So we drove a thousand kilometres to a seaside village in Mozambique.
We got to be part of a going that’s been going on for decades. People from two churches in two cities in South Africa have been doing life with a community of Mozambicans for more than twenty years. This wasn’t haves handing out to have-nots. This was friends visiting friends, to see God’s Kingdom come.
There’s tons I could share about our experience.
Like how something happens when we eat together, and when we travel together, which is why God commanded both. Break bread. Go and make disciples.
I could tell you that the Great Commission needn’t be creepy – the weird cold-calling of abrupt evangelism. It can be as un-awkward as asking someone about their business, their family. Having a laugh. Then saying something like, ‘Would you mind if I pray for your kids?’ Next thing you know they’re at the foot of the cross.
I could tell you how our own kids’ capacity and independence burgeoned in the space of a week. How we made about three dozen new friends and how some of them shared parts of their stories they’ve never dared to voice because spending a week together will do that.
I could tell you how many mosquitoes we slapped dead, how many cups of coffee we sipped on the stoep, how many rounds of This-Is-The-Game-Of-Indian-War-Signs we played, and how much we LAUGHED.
But I want to tell you about a day we visited a makeshift carpentry workshop, on the side of a road, under some trees. While the wind whipped up sawdust and hope, we prayed for the guys working there.

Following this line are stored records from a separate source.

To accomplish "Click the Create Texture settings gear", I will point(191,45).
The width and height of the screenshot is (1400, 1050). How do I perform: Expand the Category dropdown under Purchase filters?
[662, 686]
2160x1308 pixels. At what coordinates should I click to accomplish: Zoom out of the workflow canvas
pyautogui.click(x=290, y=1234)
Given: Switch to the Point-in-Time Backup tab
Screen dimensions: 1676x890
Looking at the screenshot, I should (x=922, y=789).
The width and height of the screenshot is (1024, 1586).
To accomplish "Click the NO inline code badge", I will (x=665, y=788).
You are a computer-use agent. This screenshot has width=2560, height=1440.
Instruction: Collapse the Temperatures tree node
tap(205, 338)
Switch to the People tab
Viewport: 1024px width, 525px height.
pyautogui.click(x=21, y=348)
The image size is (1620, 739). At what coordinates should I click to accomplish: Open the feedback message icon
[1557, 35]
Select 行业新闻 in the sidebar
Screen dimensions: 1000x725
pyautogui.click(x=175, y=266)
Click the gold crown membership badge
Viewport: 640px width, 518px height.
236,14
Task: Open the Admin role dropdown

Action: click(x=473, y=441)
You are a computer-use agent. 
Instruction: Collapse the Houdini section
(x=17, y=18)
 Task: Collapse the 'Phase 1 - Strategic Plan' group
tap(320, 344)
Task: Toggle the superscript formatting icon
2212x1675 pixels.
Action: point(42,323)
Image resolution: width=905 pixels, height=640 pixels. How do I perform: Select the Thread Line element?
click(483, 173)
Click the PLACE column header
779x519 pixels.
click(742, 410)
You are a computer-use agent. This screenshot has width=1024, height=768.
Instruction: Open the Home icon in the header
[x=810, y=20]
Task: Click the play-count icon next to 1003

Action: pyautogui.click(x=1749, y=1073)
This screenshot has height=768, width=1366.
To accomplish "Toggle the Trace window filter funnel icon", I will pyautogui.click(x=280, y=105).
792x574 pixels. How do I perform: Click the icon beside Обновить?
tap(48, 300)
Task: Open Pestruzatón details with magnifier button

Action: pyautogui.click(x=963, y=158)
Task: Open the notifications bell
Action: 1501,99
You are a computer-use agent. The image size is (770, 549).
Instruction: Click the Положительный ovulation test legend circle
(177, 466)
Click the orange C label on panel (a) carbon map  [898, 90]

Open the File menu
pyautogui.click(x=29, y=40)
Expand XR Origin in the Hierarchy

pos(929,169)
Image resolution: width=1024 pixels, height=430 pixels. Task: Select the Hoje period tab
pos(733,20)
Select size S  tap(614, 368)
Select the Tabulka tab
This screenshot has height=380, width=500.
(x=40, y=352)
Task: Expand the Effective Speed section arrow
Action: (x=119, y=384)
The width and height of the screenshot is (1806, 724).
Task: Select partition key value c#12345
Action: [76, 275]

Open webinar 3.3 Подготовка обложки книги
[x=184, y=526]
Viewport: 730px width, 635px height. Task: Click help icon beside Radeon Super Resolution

And they gave us gifts they’d made – wooden frames.
From there we went to the local maternity clinic.
I’d been there a couple days before – seen a woman in labour stagger through the dust – empty-handed – just leaning heavy on her friend to stem the tides of pain. I thought about how my husband drove me to a private hospital in the middle of the night when my waters broke. Suitcase neatly packed with tiny nappies and washed-and-ironed extra-everything.
And I wondered if God was showing me something – taking me back to basics. Because we have such a sanitized, sophisticated worldview. Such a sanitized, sophisticated take on the gospel. (Which is always offered inoffensively. With free WiFi. And a cappuccino.)
I wondered if God was saying to me,
Remember how it all started. A woman in labour, in the dirt. Remember how I spent my days. Hand-crafting beauty from wood even as someone was felling the tree I’d hang from.
And I thought about how Andy Crouch reckons for us to be really alive, we need to live with true authority – capacity for meaningful action – and true vulnerability – exposure to meaningful risk.
Jesus was the epitome of this: the God-man who acted meaningfully and decisively to alter the course of human history and all eternity, by being brave and vulnerable enough to expose Himself to the most meaningful risk imaginable.
We got home full of happy emptiness, as you do.
The wooden gift frame looked to me like it needed a mirror – not a photo or an artwork.
Maybe because I want to hang it up to hang on to the truth that we’re on the planet only ever to reflect the glory of the King of Kings.
And because I want my life to be framed by His purposes for me in the world as I follow Him into magnificent adventure.
Do you dare?
. . .
Wishing you a spectacular weekend, friend.